Поднимаюсь на ступеньки, вхожу. Пусто… Ан – нет: свято место пусто не бывает! Идиомы, метафоры, присказки. Вот они, «божьи одуванчики». Три старушки – одинаково тщедушненькие, одинаково в черном, стоя у высокого стола – быстро-быстро пересчитывают медь. Она прямо-таки шелестит, журчит в их сухоньких пальцах.

Ловко сортируют курганчик меди, горсточками разгребают, точно курочки, золотистый сухой навоз, считают, пришептывая впалыми устами…

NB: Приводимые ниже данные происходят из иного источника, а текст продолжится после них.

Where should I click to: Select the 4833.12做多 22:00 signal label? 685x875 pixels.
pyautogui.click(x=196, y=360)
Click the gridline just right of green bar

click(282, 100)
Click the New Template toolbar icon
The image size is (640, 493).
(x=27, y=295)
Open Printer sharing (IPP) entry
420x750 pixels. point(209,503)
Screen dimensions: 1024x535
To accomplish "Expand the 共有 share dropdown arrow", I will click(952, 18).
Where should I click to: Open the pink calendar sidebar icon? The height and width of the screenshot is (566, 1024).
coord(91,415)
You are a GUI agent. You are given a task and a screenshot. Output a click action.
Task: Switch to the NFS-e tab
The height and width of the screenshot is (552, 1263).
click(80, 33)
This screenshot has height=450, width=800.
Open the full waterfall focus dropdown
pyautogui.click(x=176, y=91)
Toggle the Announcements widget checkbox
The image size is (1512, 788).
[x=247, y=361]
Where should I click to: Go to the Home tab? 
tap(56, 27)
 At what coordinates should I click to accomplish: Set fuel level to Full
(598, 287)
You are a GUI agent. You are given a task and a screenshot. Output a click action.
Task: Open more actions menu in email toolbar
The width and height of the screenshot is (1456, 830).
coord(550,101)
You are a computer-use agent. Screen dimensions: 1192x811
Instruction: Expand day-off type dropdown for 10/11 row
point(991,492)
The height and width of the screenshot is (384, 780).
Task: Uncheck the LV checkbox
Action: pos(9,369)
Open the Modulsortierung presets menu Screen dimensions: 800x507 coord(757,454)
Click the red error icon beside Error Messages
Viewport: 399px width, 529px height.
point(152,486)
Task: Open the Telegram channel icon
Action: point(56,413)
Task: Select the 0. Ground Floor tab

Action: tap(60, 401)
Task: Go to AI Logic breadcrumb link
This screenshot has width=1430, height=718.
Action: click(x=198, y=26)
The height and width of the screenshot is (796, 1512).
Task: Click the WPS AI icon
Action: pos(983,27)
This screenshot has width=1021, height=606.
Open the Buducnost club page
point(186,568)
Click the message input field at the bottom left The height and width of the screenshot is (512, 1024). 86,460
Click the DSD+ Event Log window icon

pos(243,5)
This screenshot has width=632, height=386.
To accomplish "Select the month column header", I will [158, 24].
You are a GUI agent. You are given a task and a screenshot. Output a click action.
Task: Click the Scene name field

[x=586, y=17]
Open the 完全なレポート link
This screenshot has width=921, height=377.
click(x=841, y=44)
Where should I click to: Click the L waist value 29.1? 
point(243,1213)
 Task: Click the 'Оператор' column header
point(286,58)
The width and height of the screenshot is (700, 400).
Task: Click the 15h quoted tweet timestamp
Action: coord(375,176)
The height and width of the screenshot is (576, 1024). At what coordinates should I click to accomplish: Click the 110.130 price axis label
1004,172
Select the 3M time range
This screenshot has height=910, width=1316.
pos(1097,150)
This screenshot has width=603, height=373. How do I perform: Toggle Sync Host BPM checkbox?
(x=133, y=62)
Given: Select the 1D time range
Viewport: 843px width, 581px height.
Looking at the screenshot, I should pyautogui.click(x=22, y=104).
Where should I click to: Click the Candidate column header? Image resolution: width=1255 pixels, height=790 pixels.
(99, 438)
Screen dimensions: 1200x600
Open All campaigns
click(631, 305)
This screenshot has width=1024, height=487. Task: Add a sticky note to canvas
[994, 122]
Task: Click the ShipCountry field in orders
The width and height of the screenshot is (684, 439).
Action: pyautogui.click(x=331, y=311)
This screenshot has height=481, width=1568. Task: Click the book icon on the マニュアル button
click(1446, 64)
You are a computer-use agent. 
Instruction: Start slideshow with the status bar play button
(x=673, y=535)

– Вам чего! – сквозь остаток зубов прошипела одна. Остальные тоже перестали считать. Вид у всех – более, чем неприязненный, словно застал их всех в бане. Или свершил подобную непристойность.

– Простите пожалуйста… Хотел попросить – поменять рубль… На «двушки». То есть – на двухкопеечные монеты… Звонить, то есть…

Я всегда теряюсь, когда учую неприязненность. Сам себе противен, но ничего с собой не могу поделать.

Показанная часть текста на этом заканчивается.